*What to work on*: Please copy the material from the line containing "Task: Point to the キッチンバサミ price 1,200円" through the line containing "513x360 pixels. pyautogui.click(x=453, y=307)", including both of those lines and the requests, and leave out the pictures. Multiply each click coordinate in the answers by 2.1 and round to the nearest whole number, with halves rounded up. Leave all other numbers as they are.

(Item-finding material)
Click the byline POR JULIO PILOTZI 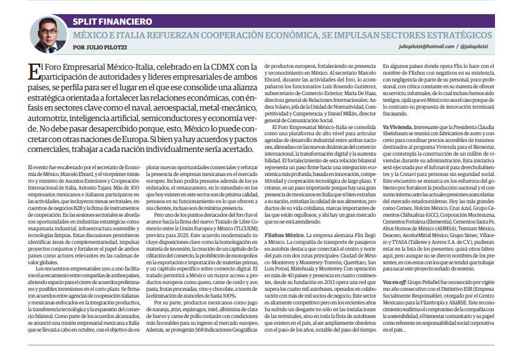click(x=98, y=46)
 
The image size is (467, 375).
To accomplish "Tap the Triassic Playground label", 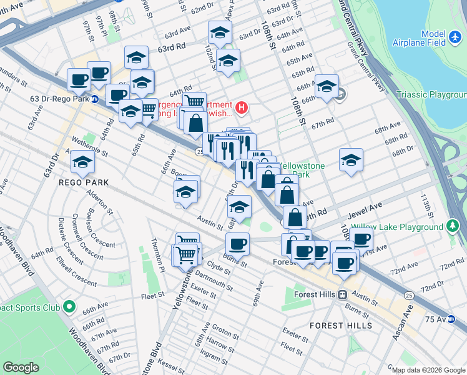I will point(431,95).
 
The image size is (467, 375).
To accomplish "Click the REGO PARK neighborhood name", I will point(84,182).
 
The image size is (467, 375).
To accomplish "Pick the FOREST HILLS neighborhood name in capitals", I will point(341,326).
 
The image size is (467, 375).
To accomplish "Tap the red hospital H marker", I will point(242,108).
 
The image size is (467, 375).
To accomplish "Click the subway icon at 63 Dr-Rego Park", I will point(94,99).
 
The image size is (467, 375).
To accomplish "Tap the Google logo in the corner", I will point(21,368).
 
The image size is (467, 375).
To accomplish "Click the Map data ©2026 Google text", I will point(428,370).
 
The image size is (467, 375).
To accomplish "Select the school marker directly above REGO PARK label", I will point(82,162).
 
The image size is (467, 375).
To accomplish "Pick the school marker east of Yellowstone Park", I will point(351,160).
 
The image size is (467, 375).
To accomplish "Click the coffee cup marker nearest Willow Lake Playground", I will point(361,238).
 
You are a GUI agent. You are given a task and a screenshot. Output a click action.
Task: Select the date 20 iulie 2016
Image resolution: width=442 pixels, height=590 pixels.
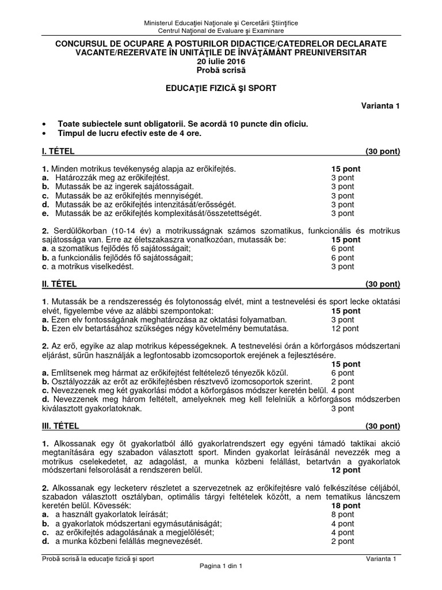221,61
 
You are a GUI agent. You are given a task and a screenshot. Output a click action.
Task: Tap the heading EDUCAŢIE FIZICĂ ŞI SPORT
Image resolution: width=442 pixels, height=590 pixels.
221,88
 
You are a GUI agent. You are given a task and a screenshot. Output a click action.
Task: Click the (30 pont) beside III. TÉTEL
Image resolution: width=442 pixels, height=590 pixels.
382,426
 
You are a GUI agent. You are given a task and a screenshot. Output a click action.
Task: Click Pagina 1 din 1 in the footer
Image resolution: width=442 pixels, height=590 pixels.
221,566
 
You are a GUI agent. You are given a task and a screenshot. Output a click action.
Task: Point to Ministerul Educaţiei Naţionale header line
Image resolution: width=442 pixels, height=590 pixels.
221,22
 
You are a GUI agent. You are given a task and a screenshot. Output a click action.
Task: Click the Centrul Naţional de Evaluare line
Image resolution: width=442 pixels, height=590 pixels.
221,31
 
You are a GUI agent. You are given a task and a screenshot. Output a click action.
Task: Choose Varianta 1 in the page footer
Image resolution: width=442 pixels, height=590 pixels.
383,558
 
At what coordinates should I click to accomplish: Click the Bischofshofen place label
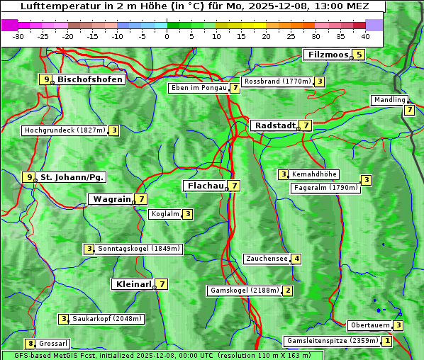[x=90, y=79]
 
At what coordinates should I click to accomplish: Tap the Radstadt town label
[x=274, y=125]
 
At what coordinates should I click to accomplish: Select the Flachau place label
[x=204, y=186]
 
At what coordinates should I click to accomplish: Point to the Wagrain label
[x=112, y=199]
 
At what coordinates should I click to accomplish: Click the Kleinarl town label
[x=133, y=284]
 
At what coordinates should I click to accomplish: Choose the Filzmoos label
[x=328, y=55]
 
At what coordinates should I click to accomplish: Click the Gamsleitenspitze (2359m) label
[x=331, y=341]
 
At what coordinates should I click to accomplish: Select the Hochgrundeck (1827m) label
[x=65, y=130]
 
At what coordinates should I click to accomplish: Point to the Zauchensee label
[x=267, y=259]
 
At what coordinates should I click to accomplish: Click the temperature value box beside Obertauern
[x=398, y=325]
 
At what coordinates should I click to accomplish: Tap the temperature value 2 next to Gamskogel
[x=288, y=290]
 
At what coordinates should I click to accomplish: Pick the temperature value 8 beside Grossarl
[x=30, y=344]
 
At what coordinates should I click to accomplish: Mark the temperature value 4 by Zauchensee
[x=296, y=259]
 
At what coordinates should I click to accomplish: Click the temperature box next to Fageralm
[x=366, y=180]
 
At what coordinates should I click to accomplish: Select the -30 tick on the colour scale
[x=18, y=35]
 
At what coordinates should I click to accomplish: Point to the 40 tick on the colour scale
[x=365, y=35]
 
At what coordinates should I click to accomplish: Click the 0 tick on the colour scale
[x=167, y=35]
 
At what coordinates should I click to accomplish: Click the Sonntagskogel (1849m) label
[x=139, y=249]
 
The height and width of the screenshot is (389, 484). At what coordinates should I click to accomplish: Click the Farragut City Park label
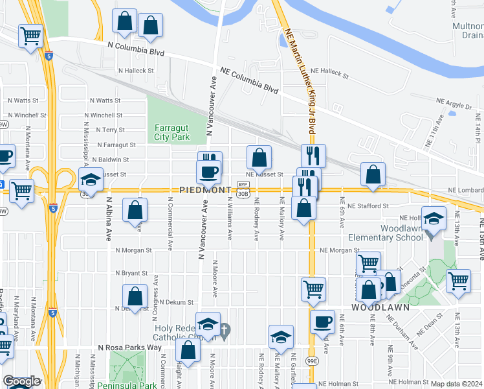pyautogui.click(x=171, y=132)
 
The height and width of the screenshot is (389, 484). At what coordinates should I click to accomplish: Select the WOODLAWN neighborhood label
pyautogui.click(x=380, y=307)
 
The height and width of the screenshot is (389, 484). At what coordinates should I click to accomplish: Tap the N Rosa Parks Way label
pyautogui.click(x=129, y=348)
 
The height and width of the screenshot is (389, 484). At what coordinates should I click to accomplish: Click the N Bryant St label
pyautogui.click(x=131, y=274)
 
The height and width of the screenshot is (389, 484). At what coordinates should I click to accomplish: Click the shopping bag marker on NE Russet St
pyautogui.click(x=259, y=158)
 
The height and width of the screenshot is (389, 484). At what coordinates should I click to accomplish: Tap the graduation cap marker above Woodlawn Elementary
pyautogui.click(x=435, y=220)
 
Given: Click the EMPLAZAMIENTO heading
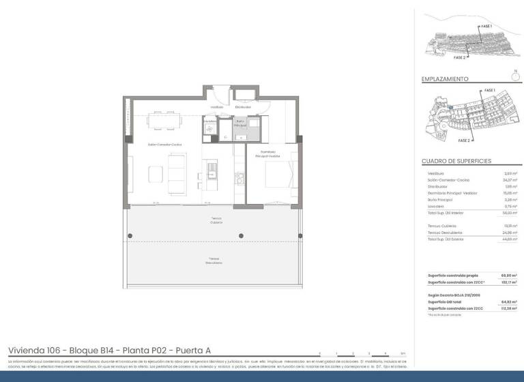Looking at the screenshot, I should click(x=445, y=79).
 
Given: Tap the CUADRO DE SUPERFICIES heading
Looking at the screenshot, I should click(x=456, y=161).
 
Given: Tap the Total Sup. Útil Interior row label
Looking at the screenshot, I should click(x=446, y=213).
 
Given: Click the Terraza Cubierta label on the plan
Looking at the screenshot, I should click(x=216, y=220).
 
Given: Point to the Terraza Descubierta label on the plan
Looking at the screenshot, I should click(x=214, y=260).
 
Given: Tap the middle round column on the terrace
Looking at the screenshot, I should click(x=241, y=236).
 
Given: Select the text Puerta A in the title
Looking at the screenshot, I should click(x=177, y=350).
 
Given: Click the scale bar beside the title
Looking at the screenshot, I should click(x=362, y=352).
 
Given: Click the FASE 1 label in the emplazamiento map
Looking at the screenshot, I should click(x=489, y=90).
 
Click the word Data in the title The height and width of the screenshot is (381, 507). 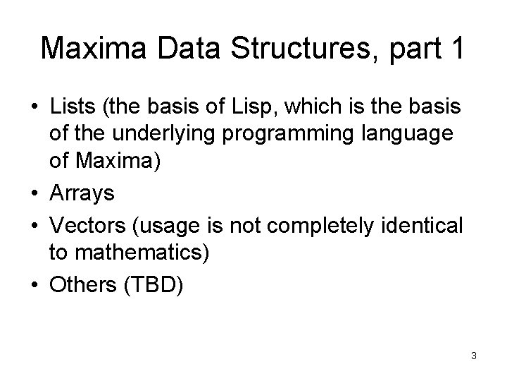173,48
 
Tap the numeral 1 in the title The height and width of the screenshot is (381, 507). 454,48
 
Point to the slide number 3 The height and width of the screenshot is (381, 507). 474,356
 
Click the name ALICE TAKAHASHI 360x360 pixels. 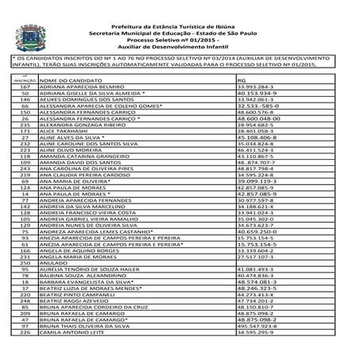click(x=64, y=130)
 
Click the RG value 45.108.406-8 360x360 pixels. click(x=257, y=137)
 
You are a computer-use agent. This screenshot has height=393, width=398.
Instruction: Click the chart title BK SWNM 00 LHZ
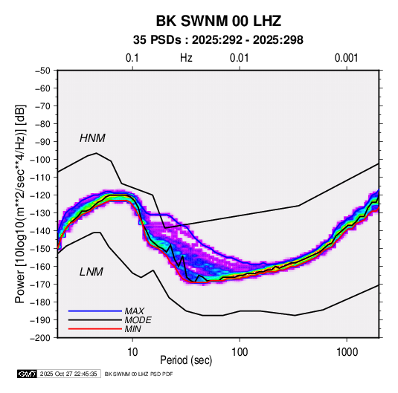[218, 21]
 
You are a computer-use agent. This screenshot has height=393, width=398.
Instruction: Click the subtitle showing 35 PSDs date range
[218, 40]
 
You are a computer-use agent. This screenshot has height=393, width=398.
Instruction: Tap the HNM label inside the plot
[92, 138]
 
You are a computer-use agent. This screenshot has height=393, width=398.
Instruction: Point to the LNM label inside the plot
[92, 272]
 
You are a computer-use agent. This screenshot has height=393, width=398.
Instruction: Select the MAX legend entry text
[134, 311]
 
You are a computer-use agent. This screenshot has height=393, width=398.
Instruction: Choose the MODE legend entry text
[138, 320]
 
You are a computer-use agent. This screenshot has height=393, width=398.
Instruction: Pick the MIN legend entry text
[132, 329]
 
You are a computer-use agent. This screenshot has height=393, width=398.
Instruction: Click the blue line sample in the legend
[95, 311]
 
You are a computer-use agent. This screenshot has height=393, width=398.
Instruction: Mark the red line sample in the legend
[95, 329]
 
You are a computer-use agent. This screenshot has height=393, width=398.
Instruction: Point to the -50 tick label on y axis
[42, 71]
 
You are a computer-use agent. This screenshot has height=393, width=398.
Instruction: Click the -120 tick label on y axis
[40, 195]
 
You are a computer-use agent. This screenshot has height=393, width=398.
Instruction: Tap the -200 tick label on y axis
[40, 338]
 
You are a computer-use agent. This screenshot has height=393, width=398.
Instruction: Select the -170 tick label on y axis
[40, 285]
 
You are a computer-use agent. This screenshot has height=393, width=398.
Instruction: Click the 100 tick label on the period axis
[240, 352]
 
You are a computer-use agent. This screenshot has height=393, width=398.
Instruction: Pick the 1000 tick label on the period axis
[347, 352]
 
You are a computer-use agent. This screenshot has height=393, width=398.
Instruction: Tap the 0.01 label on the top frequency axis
[239, 58]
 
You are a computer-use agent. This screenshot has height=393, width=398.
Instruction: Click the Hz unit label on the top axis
[186, 58]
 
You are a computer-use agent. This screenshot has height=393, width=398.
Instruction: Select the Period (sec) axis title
[186, 360]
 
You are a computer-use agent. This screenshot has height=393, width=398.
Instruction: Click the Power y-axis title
[20, 204]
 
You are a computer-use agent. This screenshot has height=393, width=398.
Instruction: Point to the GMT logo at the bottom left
[27, 374]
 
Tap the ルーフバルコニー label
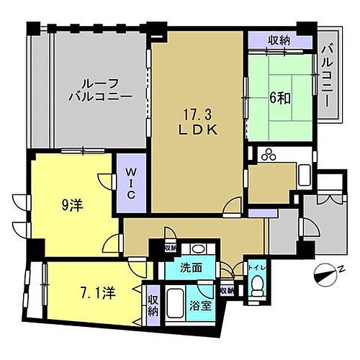coord(100,88)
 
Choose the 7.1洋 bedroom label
coord(96,294)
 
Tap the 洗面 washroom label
coord(192,268)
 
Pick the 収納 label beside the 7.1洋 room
coord(153,304)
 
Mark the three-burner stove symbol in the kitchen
coord(270,154)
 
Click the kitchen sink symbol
coord(303,174)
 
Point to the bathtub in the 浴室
coord(174,307)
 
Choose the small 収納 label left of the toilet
coord(227,290)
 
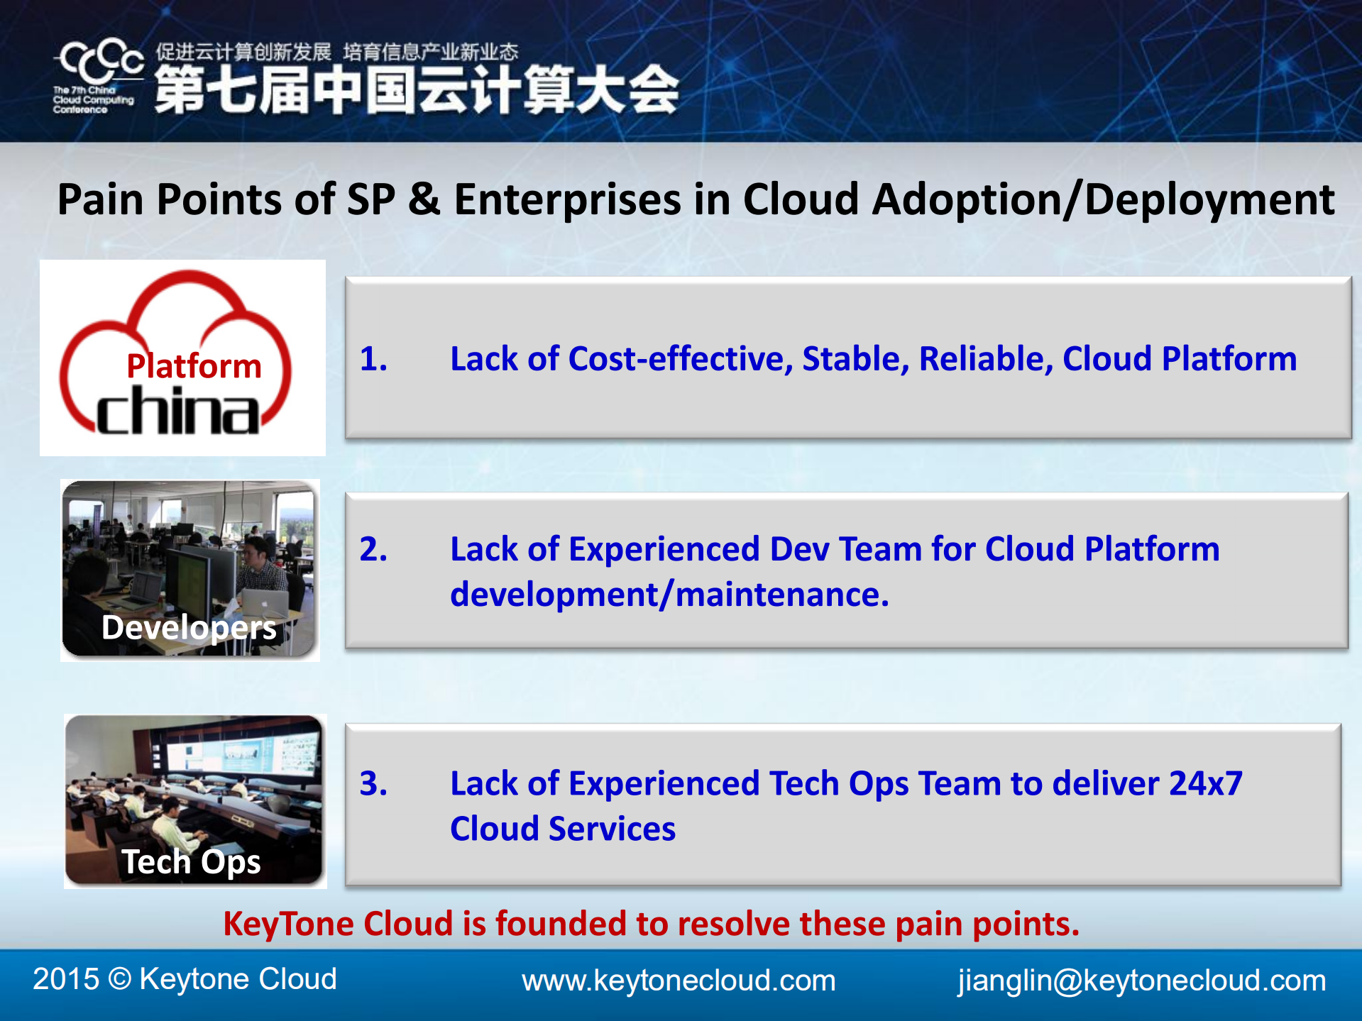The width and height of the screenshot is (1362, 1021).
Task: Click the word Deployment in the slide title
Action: [1209, 199]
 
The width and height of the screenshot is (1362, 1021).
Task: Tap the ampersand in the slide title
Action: [424, 199]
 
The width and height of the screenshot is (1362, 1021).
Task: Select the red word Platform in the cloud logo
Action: [194, 366]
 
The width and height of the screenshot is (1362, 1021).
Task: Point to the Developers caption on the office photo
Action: [189, 628]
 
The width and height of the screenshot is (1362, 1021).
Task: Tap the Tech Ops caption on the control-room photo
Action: [191, 862]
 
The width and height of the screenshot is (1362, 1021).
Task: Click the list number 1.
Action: [373, 358]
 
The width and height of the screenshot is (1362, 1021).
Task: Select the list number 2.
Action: [373, 549]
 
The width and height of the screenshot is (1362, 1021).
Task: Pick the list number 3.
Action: [373, 783]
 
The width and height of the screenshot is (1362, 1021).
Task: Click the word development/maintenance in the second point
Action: [669, 595]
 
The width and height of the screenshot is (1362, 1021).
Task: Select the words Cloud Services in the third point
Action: [563, 829]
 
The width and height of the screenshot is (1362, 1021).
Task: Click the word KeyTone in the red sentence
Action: [289, 924]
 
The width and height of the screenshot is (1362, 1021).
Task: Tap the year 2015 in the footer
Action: [66, 979]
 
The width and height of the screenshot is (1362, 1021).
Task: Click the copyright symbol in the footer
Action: [120, 979]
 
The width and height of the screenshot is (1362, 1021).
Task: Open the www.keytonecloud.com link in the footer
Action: [679, 981]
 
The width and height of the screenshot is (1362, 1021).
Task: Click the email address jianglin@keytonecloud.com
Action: [1141, 981]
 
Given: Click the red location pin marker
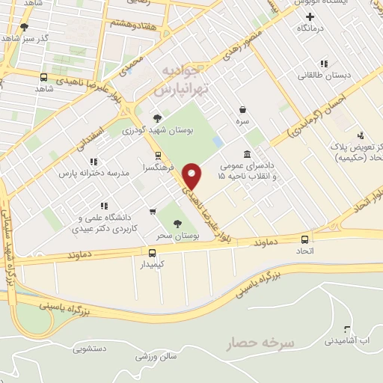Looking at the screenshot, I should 193,175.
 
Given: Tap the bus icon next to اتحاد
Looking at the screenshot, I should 304,239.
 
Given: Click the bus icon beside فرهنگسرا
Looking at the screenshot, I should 158,156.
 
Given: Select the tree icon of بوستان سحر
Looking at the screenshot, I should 177,223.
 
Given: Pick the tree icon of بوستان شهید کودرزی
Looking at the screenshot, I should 157,117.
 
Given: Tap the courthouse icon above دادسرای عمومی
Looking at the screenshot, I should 246,153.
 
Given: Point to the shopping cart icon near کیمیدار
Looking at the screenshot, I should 153,254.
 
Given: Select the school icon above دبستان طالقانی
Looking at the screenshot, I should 323,64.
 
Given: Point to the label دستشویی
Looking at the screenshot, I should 92,349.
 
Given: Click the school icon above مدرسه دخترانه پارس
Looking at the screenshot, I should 93,161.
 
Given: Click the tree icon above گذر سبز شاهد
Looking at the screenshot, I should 24,26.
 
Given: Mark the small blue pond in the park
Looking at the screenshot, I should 217,141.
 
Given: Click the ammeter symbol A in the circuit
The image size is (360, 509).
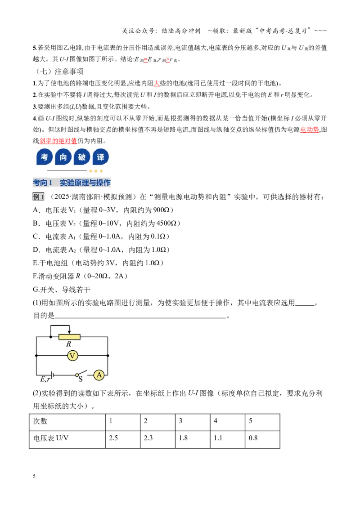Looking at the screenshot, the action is pyautogui.click(x=99, y=375).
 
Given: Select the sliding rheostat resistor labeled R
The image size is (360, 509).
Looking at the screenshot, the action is pyautogui.click(x=69, y=337).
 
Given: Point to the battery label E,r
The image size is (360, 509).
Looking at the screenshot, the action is pyautogui.click(x=45, y=379).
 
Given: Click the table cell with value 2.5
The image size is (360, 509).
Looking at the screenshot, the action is pyautogui.click(x=123, y=440).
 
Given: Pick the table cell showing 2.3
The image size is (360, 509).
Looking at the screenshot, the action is pyautogui.click(x=158, y=440).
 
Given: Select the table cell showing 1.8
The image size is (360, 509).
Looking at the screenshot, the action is pyautogui.click(x=192, y=440).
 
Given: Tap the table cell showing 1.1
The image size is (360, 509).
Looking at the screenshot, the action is pyautogui.click(x=227, y=440).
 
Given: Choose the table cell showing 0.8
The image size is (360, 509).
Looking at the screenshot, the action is pyautogui.click(x=262, y=440).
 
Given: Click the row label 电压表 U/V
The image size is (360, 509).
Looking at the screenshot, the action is pyautogui.click(x=51, y=438).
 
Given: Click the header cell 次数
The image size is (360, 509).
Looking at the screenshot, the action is pyautogui.click(x=40, y=421).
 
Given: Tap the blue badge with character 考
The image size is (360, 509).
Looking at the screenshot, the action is pyautogui.click(x=45, y=157).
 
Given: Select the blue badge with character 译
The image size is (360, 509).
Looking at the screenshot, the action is pyautogui.click(x=100, y=157).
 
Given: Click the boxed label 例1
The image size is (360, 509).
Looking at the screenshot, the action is pyautogui.click(x=38, y=196).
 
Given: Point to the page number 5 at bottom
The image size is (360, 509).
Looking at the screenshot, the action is pyautogui.click(x=34, y=476).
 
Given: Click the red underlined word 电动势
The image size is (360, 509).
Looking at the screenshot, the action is pyautogui.click(x=309, y=129).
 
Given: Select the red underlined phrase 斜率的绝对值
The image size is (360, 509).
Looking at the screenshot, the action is pyautogui.click(x=58, y=141).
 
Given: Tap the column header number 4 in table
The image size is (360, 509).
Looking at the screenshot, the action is pyautogui.click(x=216, y=421).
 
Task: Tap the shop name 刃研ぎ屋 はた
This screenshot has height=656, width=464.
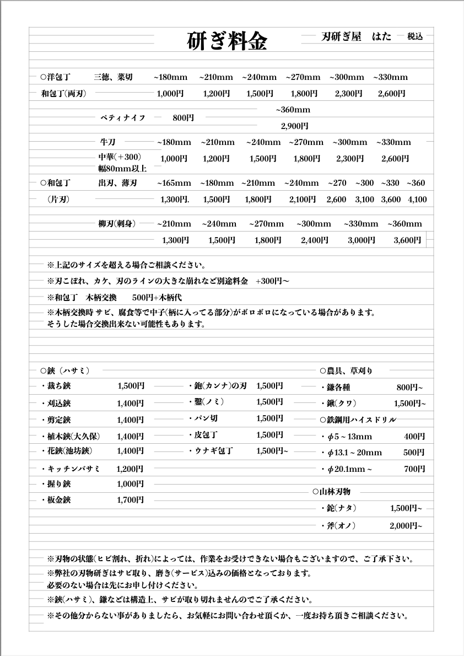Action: (x=356, y=37)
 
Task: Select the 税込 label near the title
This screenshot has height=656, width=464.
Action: (x=415, y=37)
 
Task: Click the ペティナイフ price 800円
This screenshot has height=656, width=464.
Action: (x=183, y=118)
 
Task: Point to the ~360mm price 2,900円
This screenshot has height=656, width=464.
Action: (x=294, y=126)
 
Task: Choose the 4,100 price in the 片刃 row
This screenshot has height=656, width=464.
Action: (x=417, y=200)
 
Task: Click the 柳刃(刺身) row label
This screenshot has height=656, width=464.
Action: (x=117, y=224)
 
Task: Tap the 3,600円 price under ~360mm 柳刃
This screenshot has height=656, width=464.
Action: (x=407, y=240)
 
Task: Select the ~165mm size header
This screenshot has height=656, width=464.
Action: (x=174, y=183)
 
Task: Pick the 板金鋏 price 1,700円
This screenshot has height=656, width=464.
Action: (x=130, y=501)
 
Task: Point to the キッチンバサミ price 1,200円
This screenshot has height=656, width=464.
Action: (x=130, y=469)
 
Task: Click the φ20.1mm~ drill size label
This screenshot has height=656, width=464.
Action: (x=347, y=470)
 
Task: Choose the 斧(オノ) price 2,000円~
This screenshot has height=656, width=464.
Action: (x=406, y=526)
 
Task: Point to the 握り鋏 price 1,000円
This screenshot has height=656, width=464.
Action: (x=130, y=484)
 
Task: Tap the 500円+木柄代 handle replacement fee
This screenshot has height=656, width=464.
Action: (x=158, y=298)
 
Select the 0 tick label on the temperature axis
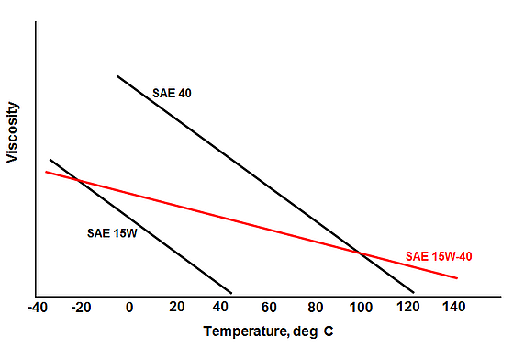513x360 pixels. pyautogui.click(x=129, y=307)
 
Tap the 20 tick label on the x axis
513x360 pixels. pyautogui.click(x=176, y=307)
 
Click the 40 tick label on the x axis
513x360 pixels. pyautogui.click(x=223, y=307)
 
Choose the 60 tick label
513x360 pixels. pyautogui.click(x=269, y=307)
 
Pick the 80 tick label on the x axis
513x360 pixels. pyautogui.click(x=316, y=307)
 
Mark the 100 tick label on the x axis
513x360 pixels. pyautogui.click(x=361, y=307)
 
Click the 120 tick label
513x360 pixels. pyautogui.click(x=407, y=307)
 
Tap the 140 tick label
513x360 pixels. pyautogui.click(x=453, y=307)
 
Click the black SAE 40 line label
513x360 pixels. pyautogui.click(x=171, y=93)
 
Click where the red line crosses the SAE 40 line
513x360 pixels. pyautogui.click(x=359, y=253)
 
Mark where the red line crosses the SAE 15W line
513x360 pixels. pyautogui.click(x=76, y=179)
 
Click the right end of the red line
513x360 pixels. pyautogui.click(x=457, y=277)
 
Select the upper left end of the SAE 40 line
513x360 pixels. pyautogui.click(x=117, y=76)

*Finished answer*:
Task: Point to the キッチンバサミ price 1,200円
This screenshot has height=656, width=464.
Action: (x=273, y=985)
 
Task: Click the φ20.1mm~ drill size label
This screenshot has height=656, width=464.
Action: (x=729, y=987)
 
Task: Choose the 斧(オノ) price 2,000円~
This screenshot has height=656, width=464.
Action: (x=853, y=1105)
 
Task: Point to the 握り鋏 price 1,000円
This screenshot has height=656, width=464.
Action: (x=273, y=1016)
 
Task: Tap the 500円+木柄代 handle replacement fee
This screenshot has height=656, width=464.
Action: (x=332, y=626)
 
Select the 0 tick label on the temperature axis
513x360 pixels. pyautogui.click(x=271, y=645)
 
Tap the 20 tick label on the x axis
513x360 pixels. pyautogui.click(x=370, y=645)
 
Click the 40 tick label on the x axis
513x360 pixels. pyautogui.click(x=468, y=645)
 
Choose the 60 tick label
513x360 pixels. pyautogui.click(x=565, y=645)
 
Pick the 80 tick label on the x axis
513x360 pixels. pyautogui.click(x=664, y=645)
 
Mark the 100 tick label on the x axis
513x360 pixels. pyautogui.click(x=758, y=645)
 
Click the 120 tick label
513x360 pixels. pyautogui.click(x=855, y=645)
 
Tap the 140 tick label
513x360 pixels. pyautogui.click(x=951, y=645)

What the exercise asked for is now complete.